> TASK DIRECTIONS: Write out all entries word for word.

> RECORDS FOR THE TASK:
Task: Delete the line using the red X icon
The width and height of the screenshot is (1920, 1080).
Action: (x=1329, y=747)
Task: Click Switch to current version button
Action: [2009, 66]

> TASK SOLUTION:
Task: Delete the line using the red X icon
The width and height of the screenshot is (1920, 1080).
Action: (x=1329, y=747)
Task: Click Switch to current version button
Action: [2009, 66]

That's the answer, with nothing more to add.